*Passage provided*
[Start]
As the purpose of digital signal processing in hearing aids is to alter sound, it is far from straightforward to measure different types of distortion by objective means. The aim of our project was to compare the perceived sound quality of several current advanced hearing aids while they are amplifying a range of different signals. We also conducted various objective measures of distortion and signal quality to relate these objective measures to the subjective measures.



Ten adults with normal hearing (three women and seven men) and nine experienced adult hearing aid users, as well as one hearing-impaired adult without previous hearing aid experience (three women and seven men in all), served as subjects. The normal-hearing subjects had bilateral thresholds better than 20 dB for all frequencies from 250 through 6000 Hz. The hearing-impaired thresholds were all symmetrical sensorineural hearing losses that met the criteria of HTL <45 dB at 500 Hz and HTL >30 dB at 2000 Hz. With respect to symmetry, no threshold at any one frequency was different by more than 10 dB from 250 to 3000 Hz or by more than 15 dB outside of that range. The nine experienced hearing aid users had all been fitted binaurally with digitally programmable instruments.

Hearing aids and earmolds

We used five behind-the-ear (BTE) fully digital hearing aids: the Bernafon Symbio 100, the Phonak Claro 211 dAZ, the Widex Senso Diva SD-9M, the GN ReSound Canta 7 (770-D), and the Siemens Triano S.

We set all the instruments to best match the NAL-NL11 2-cc coupler gain targets for a 40-dB sensorineural flat loss for the normal-hearing subjects and for the average of the two ears for the hearing-impaired subjects. The aids were programmed to match targets for 50-dB, 65-dB, and 80-dB speech inputs using a speech-shaped noise as test signal. Where very close matches could not be achieved for all three input levels, we tried to obtain the best match for a 65-dB input.

In addition, we checked to make sure that all test devices produced the same long-term average output spectra for continuous discourse played back at 65 dB SPL through the test setup as recorded on an SR780 spectrum analyzer. For the subjects with normal hearing, the differences between these spectra were large enough to make a further small adjustment to two devices (Claro and Symbio). Earmolds were hard acrylic, shell earmolds with a 2-mm vent and a 3-mm Libby horn. For two of the hearing-impaired subjects whose earmolds did not arrive on time, we used foam plugs with 3-mm Libby horns and 2-mm tubing vents.


We used six stimuli in the experiment: a male voice, a female voice, piano music, each subject's own voice, a male voice in impulse noise, and no sound at all (i.e., a quiet room). The male and female voices, as well as the impulse noise, were taken from NAL's Speech and Noise for Hearing Aid Evaluation CD.2 In these three situations, speech was presented at 70 dB SPL and the impulse noise at 80 dB SPL. The piano music used was from Gardens in the Rain.3The Colours of the Piano, tracks 7 through 10 and 15 on CD 2, were presented at 80 dB SPL. To rate their own voices, the subjects read Grandfather by Hans Christian Andersen. For the quiet room situation, we switched off all sound sources in the test room.
[End]
*Short exercise A*
In the hearing aid study, at what level was the impulse noise presented?
*Short exercise B*
Shorten the paragraph of the hearing aid study that begins "We set all the instruments" into a brief list that keeps its main facts.
*Short exercise C*
Output the stretch of the hearing aid study from "Hearing aids and" through "Siemens Triano S.", copied word for word.
The material that comes after this text has no connection to it.

*Dataset extract*
[Start]
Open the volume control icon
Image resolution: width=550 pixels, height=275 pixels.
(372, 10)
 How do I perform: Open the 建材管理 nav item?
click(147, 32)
[End]
*Worked solution A*
80 dB SPL

*Worked solution B*
- All instruments were set to best match NAL-NL1 2-cc coupler gain targets.
- Targets were for a 40-dB sensorineural flat loss for normal-hearing subjects and for the average of the two ears for hearing-impaired subjects.
- The aids were programmed to match targets for 50-dB, 65-dB, and 80-dB speech inputs, with speech-shaped noise as the test signal.
- Where all three levels could not be matched closely, the best match for a 65-dB input was the priority.

*Worked solution C*
Hearing aids and earmolds

We used five behind-the-ear (BTE) fully digital hearing aids: the Bernafon Symbio 100, the Phonak Claro 211 dAZ, the Widex Senso Diva SD-9M, the GN ReSound Canta 7 (770-D), and the Siemens Triano S.